(Available records begins)
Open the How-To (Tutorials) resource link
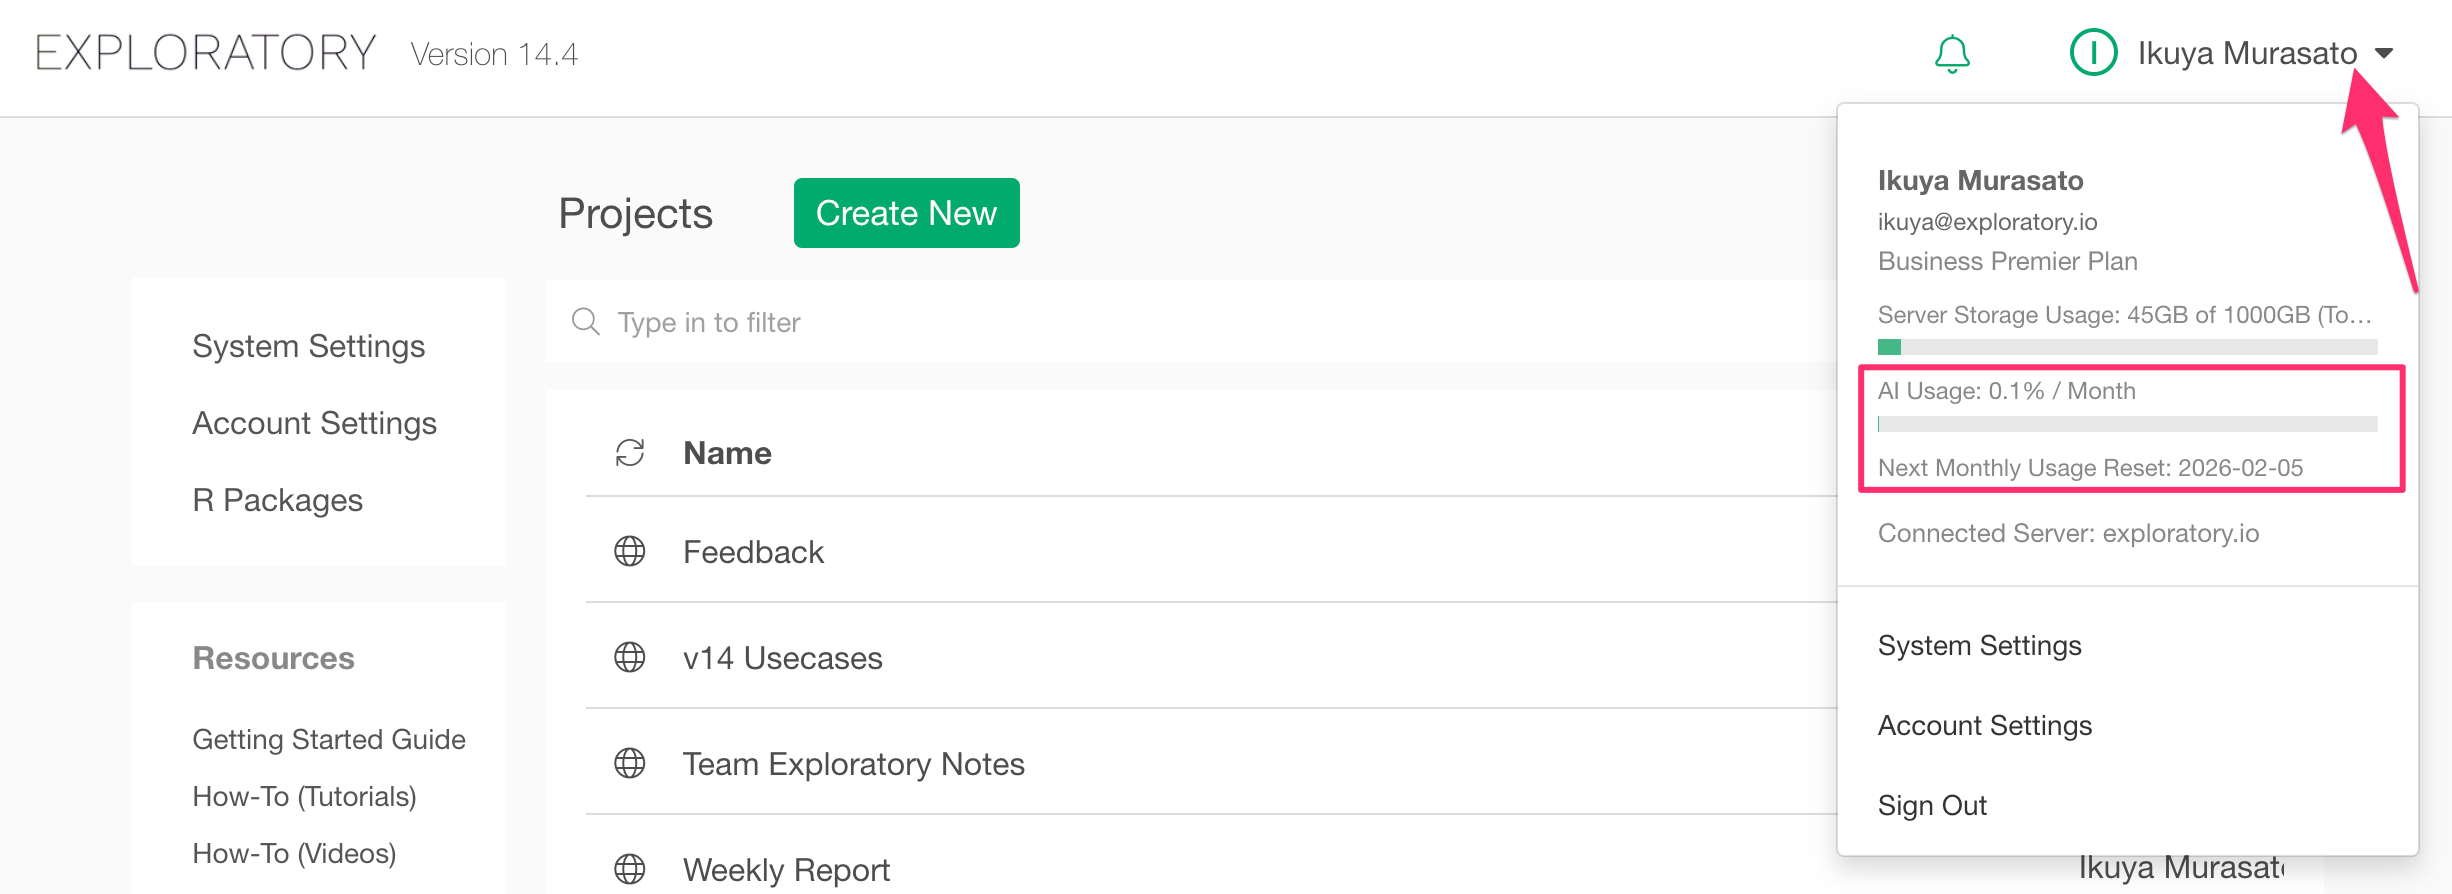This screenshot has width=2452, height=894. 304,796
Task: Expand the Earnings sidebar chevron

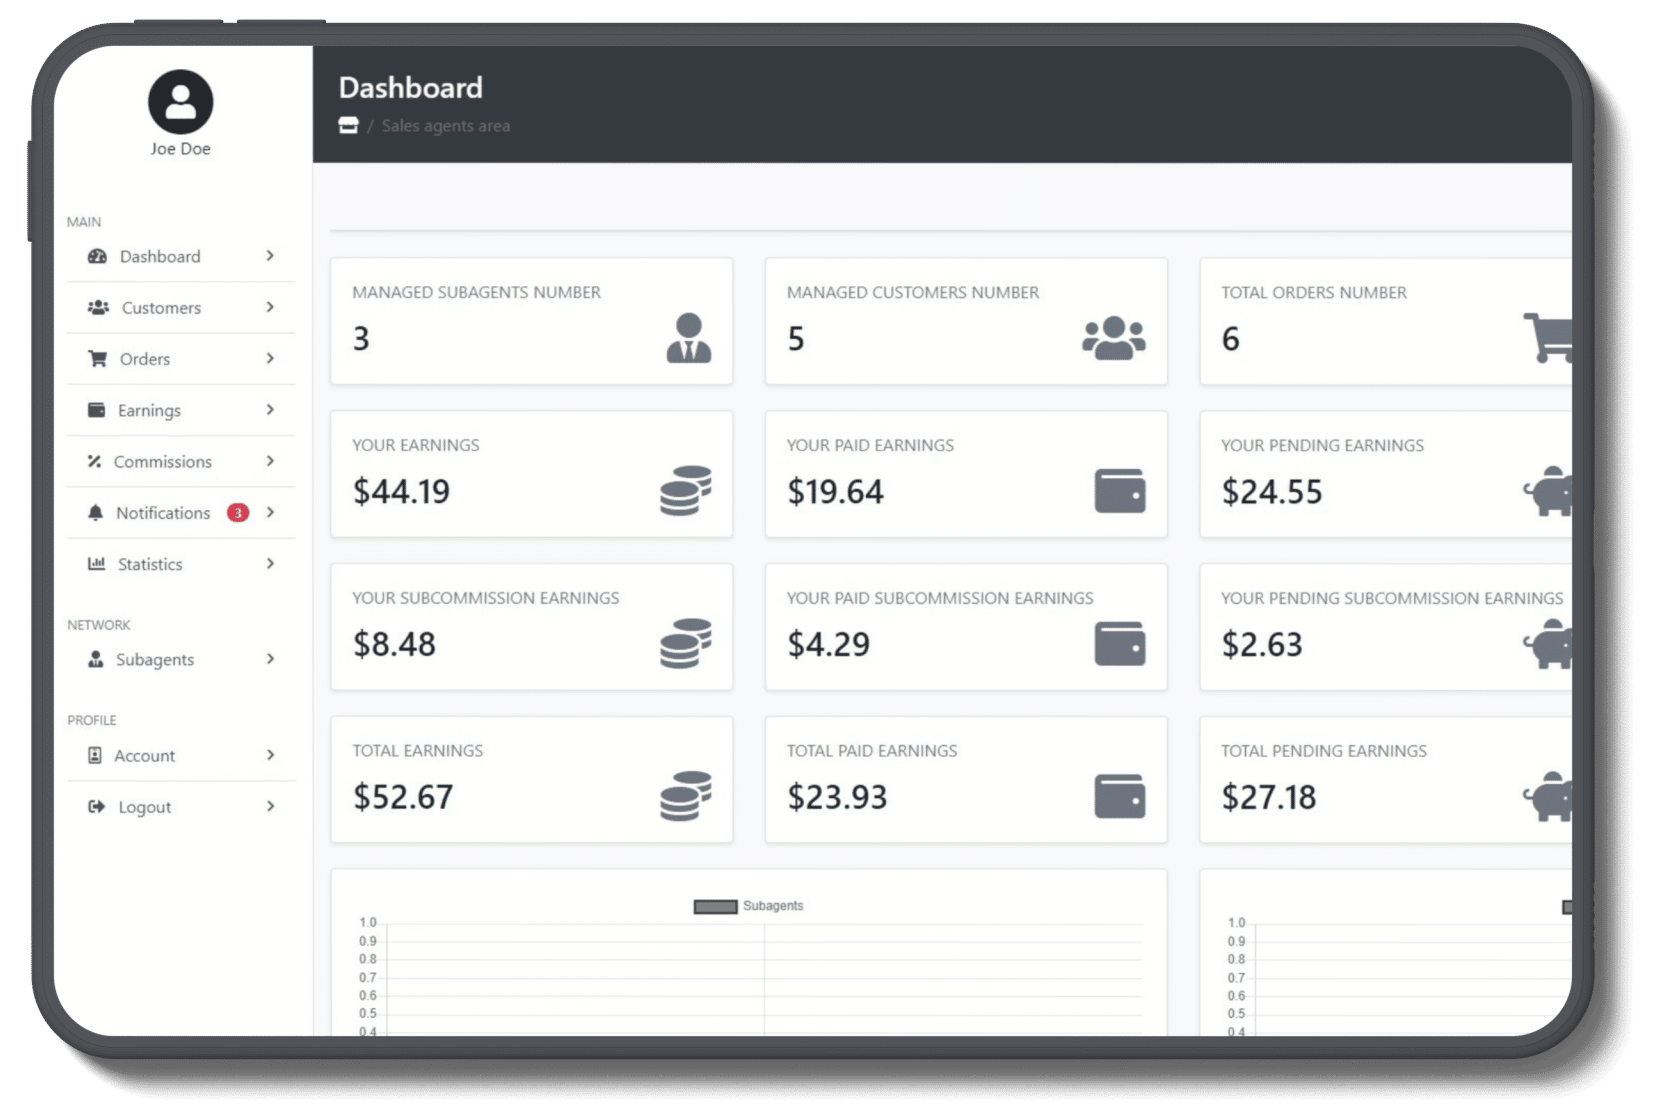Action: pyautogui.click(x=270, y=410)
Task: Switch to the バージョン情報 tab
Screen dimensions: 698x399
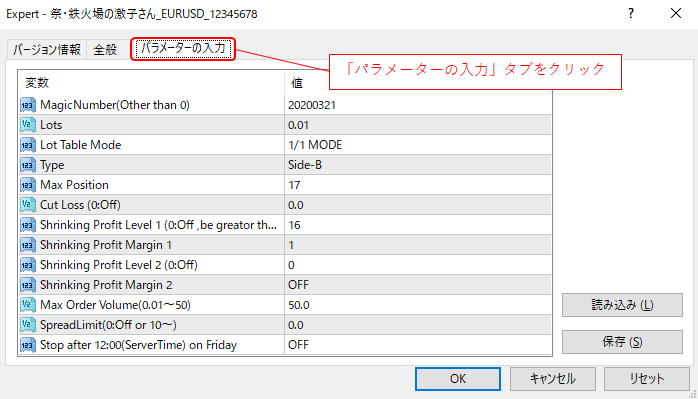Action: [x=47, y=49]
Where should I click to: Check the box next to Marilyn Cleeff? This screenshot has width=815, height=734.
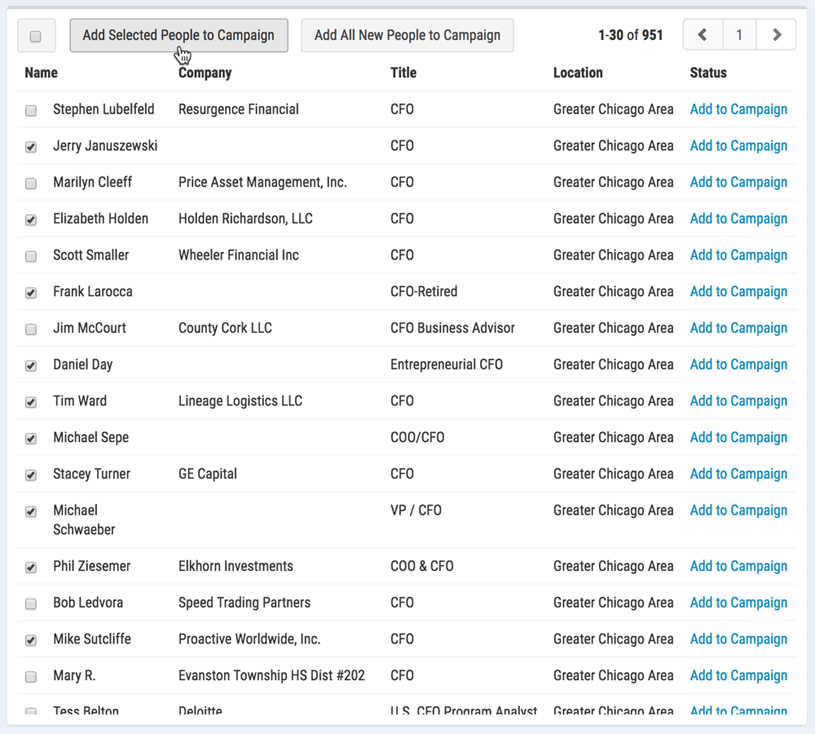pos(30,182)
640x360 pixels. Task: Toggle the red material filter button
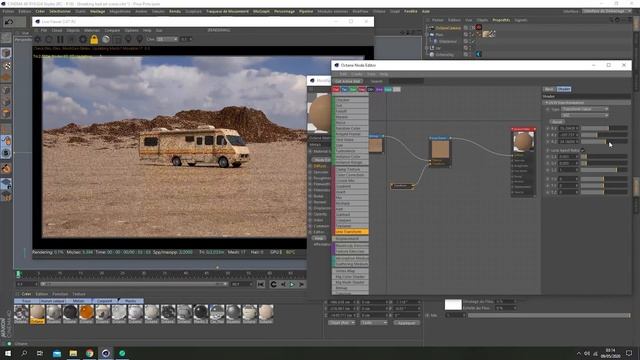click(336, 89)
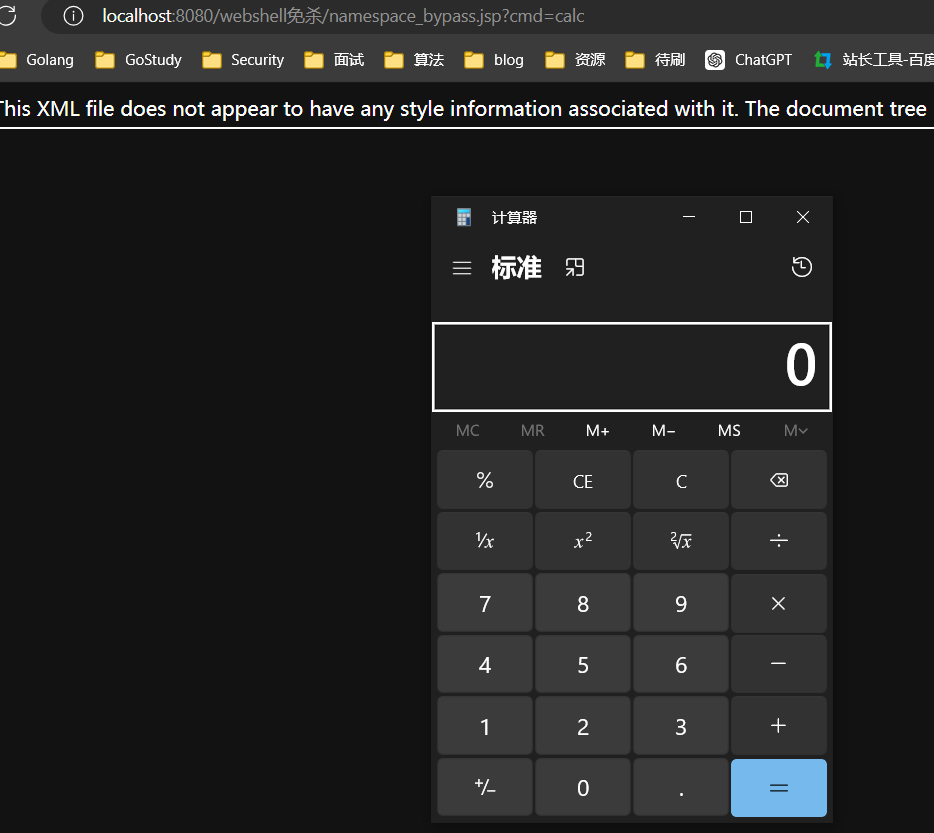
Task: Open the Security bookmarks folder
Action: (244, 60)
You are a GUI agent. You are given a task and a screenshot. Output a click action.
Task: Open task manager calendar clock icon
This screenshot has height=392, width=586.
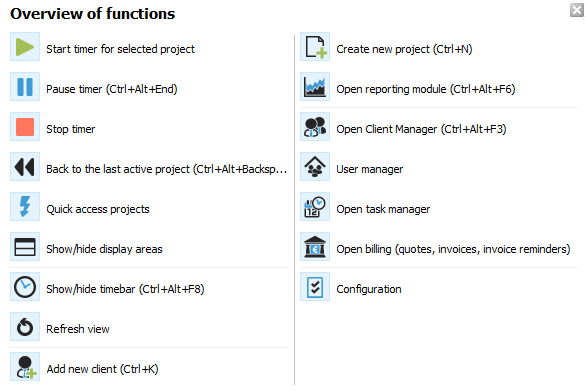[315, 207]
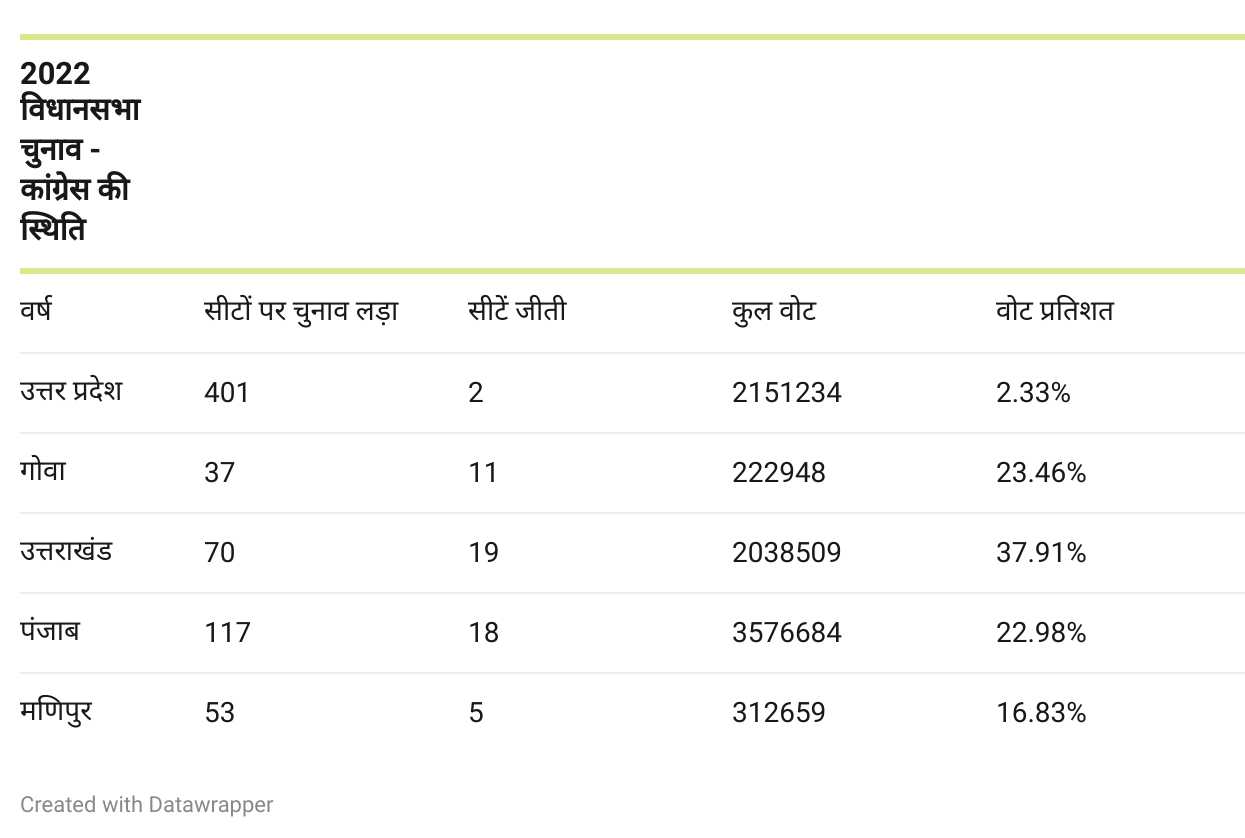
(Available records ends)
• Exercise brief: Word for word, set down each record shown above, omitting the pictures.

• Solution for this exercise:
Open the How-To (Tutorials) resource link
This screenshot has width=2452, height=894. 304,796
Task: Expand the Earnings sidebar chevron

Action: pyautogui.click(x=270, y=410)
Task: Switch to the バージョン情報 tab
Screen dimensions: 698x399
Action: [x=47, y=49]
Where should I click to: Check the box next to Marilyn Cleeff? This screenshot has width=815, height=734.
pos(30,182)
640x360 pixels. Task: Toggle the red material filter button
click(336, 89)
Task: Open the Security bookmarks folder
Action: (244, 60)
You are a GUI agent. You are given a task and a screenshot. Output a click action.
Task: Open task manager calendar clock icon
This screenshot has height=392, width=586.
[315, 207]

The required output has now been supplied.